Heritage Village unveils new courtyard look
CASSADAGA — Throughout the summer months, the maintenance team at Heritage Village, along with students from Job Corps were busily working to transform an old outdated space into something more aesthetically pleasing and more functional. With the help of students from Job Corps, Heritage was able to complete the project and recently held a ribbon cutting to mark the completion of the project.
Since the inception and building of the skilled nursing facility, a large planted area has existed in the courtyard. It was approximately 25 feet long, and 15 feet wide, and surrounded by a concrete wall that stood about 18 inches high. While the planter served its purpose for many years, the team at Heritage decided it was time to replace the space with something that was more pleasing to the eyes, and could also provide a functional space that would allow residents to use the area more easily. The big job involved knocking down the concrete wall, and removing tons of dirt from the space. Complicating the task was the fact that the courtyard was surrounded on all sides by the Heritage Village building, with no direct access to an outside area. Chris Wahl, maintenance director at Heritage, called in the help of Job Corps to get the job done.

+++

Objectives
1. Return the part of the courtyard article that begins at the words "Heritage Village unveils" and stops after "of the project.", copied word for word.
2. Resume the article about the Heritage Village courtyard, picking up right after its final sentence.
The data that comes next is separate material and has no connection to the courtyard article.

Supplied information
+++

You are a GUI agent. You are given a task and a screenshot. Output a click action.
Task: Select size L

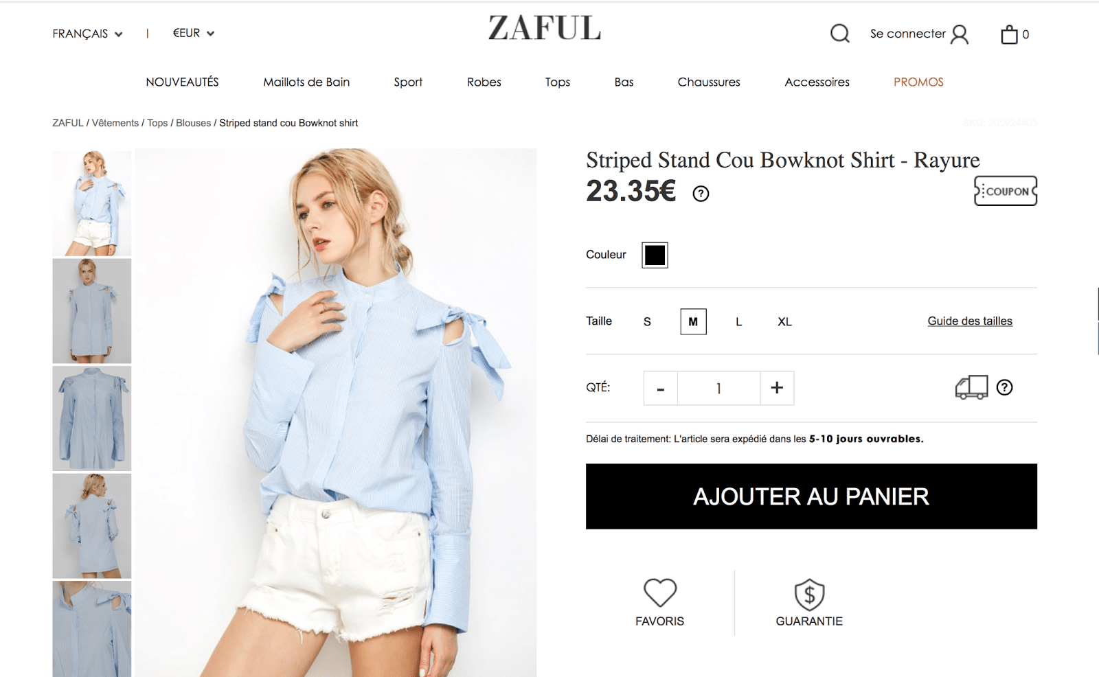(739, 321)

+++

Final results
1.
Heritage Village unveils new courtyard look
CASSADAGA — Throughout the summer months, the maintenance team at Heritage Village, along with students from Job Corps were busily working to transform an old outdated space into something more aesthetically pleasing and more functional. With the help of students from Job Corps, Heritage was able to complete the project and recently held a ribbon cutting to mark the completion of the project.

2.
Job Corps students worked alongside the maintenance team from Heritage in pulling down the concrete, removing rebar, and hauling out the debris through the hallways of the facility to an outside area. Adam Dolce, business and community liaison at Cassadaga Job Corps, said, “This was a great collaborative project to work on. The team from Heritage was wonderful, especially on working with our students to teach them how to properly use a jackhammer.” The project was laborious, and dirty, but in the end was well worth it. In addition to the work they knew would need to happen, students uncovered an old fountain or fish pond in the middle of the work area, as well as old water lines, and electrical conduit. Heritage Village Administrator Jeremy Rutter added, “The redesign in this area will provide our residents with an option for an engaging and healthy pastime with the planters and enjoyable space. Many thanks to the Job Corps students for making a difference for our residents for many years to come.”
The newly renovated space is now wheelchair accessible, and come spring will include raised planter beds which are also wheelchair accessible. Plans are now in the works for Job Corps to complete the boxes as well, which will allow residents to actually work and do the planting themselves, something that would have been very difficult with the old courtyard planter.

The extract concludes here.